Easy, I said. The two pictures consist of a list of points in X and Y. Pair off the points some reasonable way, between the two pictures. Say Coke( X1 , Y1) in the first point of the Coke picture, and Africa(X1 , Y1) is the first point in Africa. Now over a series of time steps, say 5 seconds, you change Coke to Africa. Make a line in the plane between those two points, and divide it up into 5 * 60 = 300 even steps, because the computer redraws the picture from whatever points you give it every 60th of a second. Then for each 1/60th of a second, you move 1/300th of the way along that line between the Coke point and the Africa point. Viola! Five seconds later, Coke has become Africa.
Then I went out and drew him another picture to include in the set, of a girl on a Mossberg bicycle, with, of course, Mossberg on her t-shirt. About 8 other people in the computing center came up with their pictures, too. The next problem was that a lot of the pictures, including mine, had a lot of points in one area or another, and the computer was drawing them too brightly compared to the rest.
There were places where the "line" wasn't lit, like after the computer drew the "C" in Coke, it wasn't supposed to make a line to the "o". That way, it put about a hundred points in the C, 20 in the "o", and didn't have points to draw in between. But Miss Mossberg had eyelashes, with a lot of lines in them that the computer was supposed to draw in. That made too many points, hence too much light for that part of the picture. What to do? Answer: compute the length of a line that is drawn through all the illuminated points. Spread the points evenly along that line. Then there are only a fixed number of points per drawing, say 500, and everything works fine.
Alex arranged to make a movie of the completed display on the computer. It was called "Changes", and had 10 pictures that all changed into each other, using my algorithm. Today, it's called "morphing".

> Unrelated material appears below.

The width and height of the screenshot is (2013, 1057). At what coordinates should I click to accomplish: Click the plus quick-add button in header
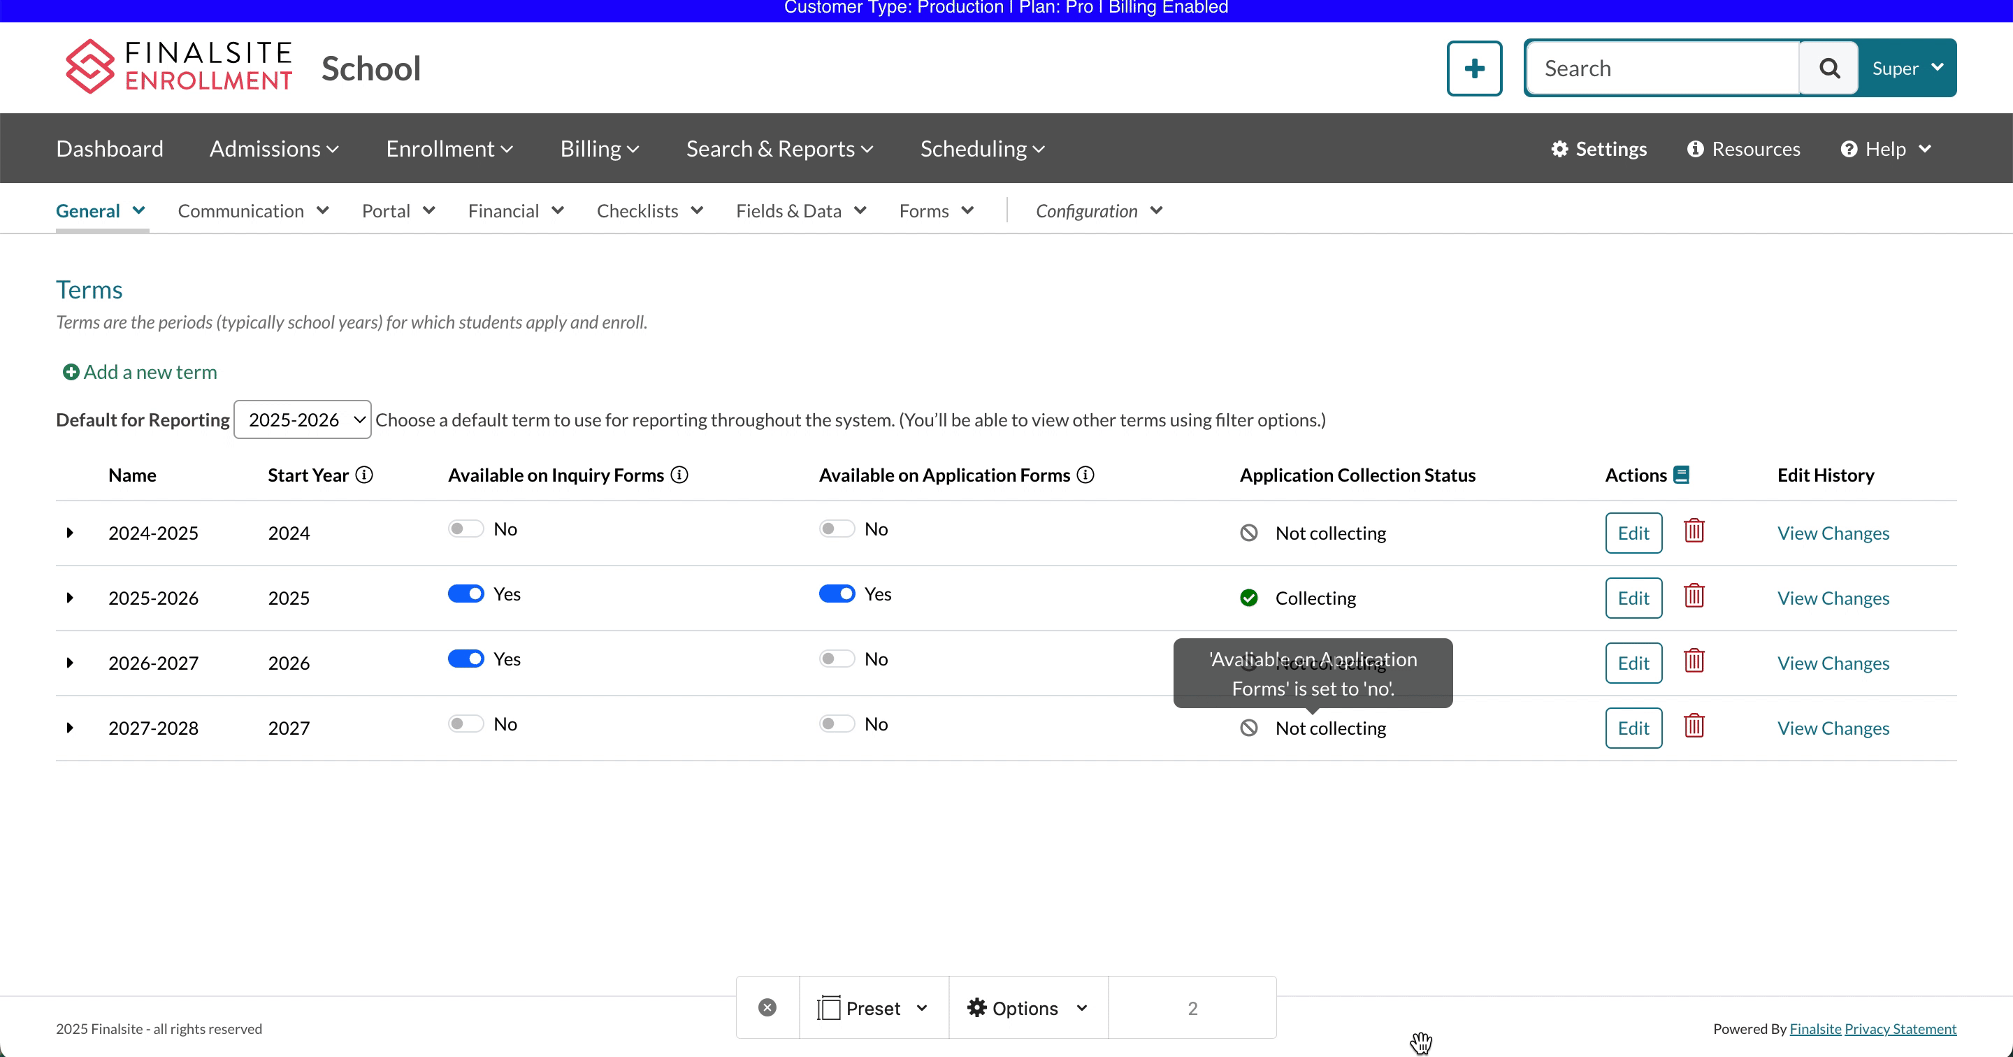tap(1474, 69)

The next year, somebody paid for a newer, fancier small computer that could draw its own lines in hardware. A PDP-11 GT 40. Souped-up. But it wasn't completely souped. It didn't have a hardware multiplier, like the PDP-10 had, so it wasn't very good at arithmetic.

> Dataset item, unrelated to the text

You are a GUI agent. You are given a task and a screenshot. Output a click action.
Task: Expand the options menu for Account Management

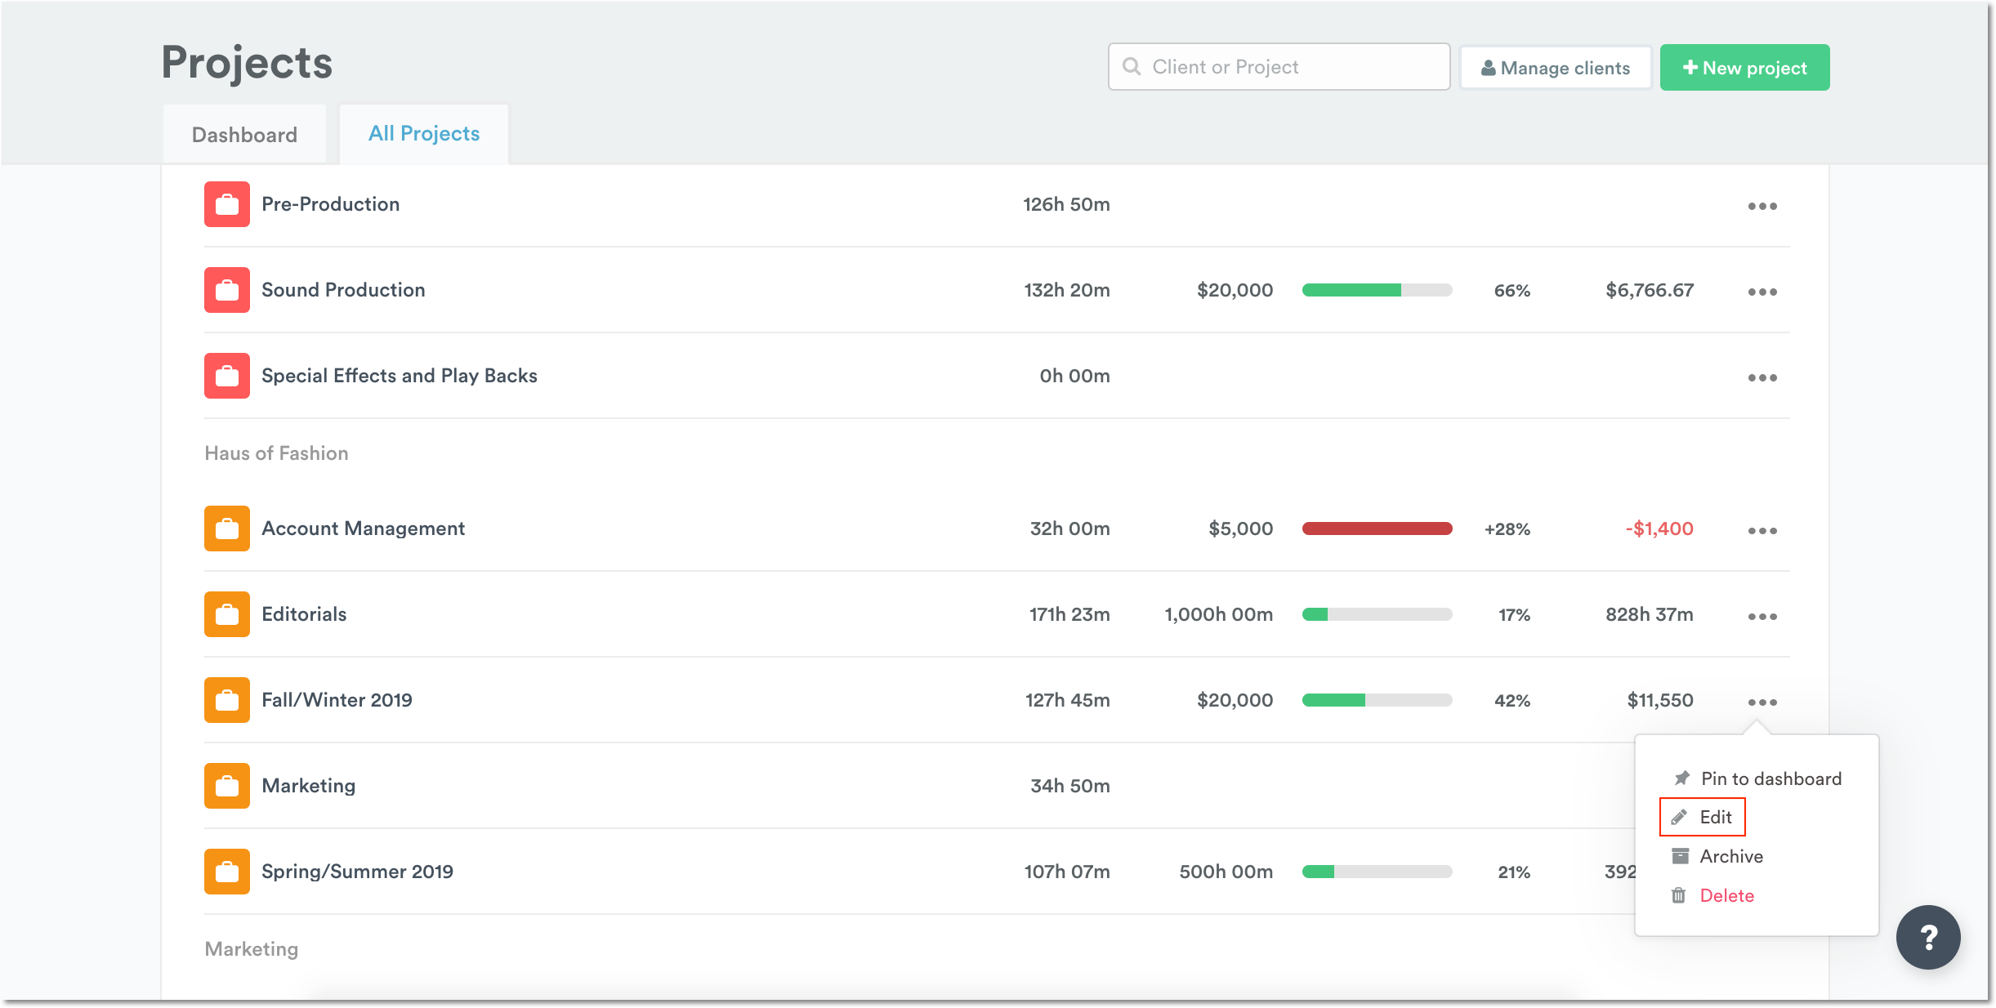click(x=1762, y=531)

Alex got a crack at it, and had a neat way of drawing circles, using coupled differential equations. Sounds nifty, because it let him draw all types of conic sections: circles, ellipses, parabolas, even hyperbolas. Up and down, and rotated. Fat and skinny. Neat stuff! Except that the circles didn't close, no matter how many points Alex had the computer draw. "Woody, help! What's going on?". Numerical round-off, Alex.
Experience is a great teacher they say. I'd been through this before, on the PDP-8. It could multiply, but the computer words were exceptionally short. When you were working with numbers that represented fractions, like the results of Alex' equations, you had to make 2 or sometimes 3 computer words stuck on end, to make numbers that added up accurately enough to do the job - so that it looked right. At the same time, that makes more work for the computer to do, so it slows it down. You have to make the additional work be as quick, and as simple, as possible. I added 2 instructions to Alex' computer program - just 2 - and made the circles close. And the ellipses, and so on.
As the famous computer scientist Edgar Dykstra once said , "Doing a job with a BIG computer program is not a big accomplishment. Doing the job with a SMALL computer program IS an accomplishment."
Alex got his Bachelor's degree with High (or highest) honors - he was deciding which, by whether to drop a course that he only got a B in - last I heard. He then went to Stanford.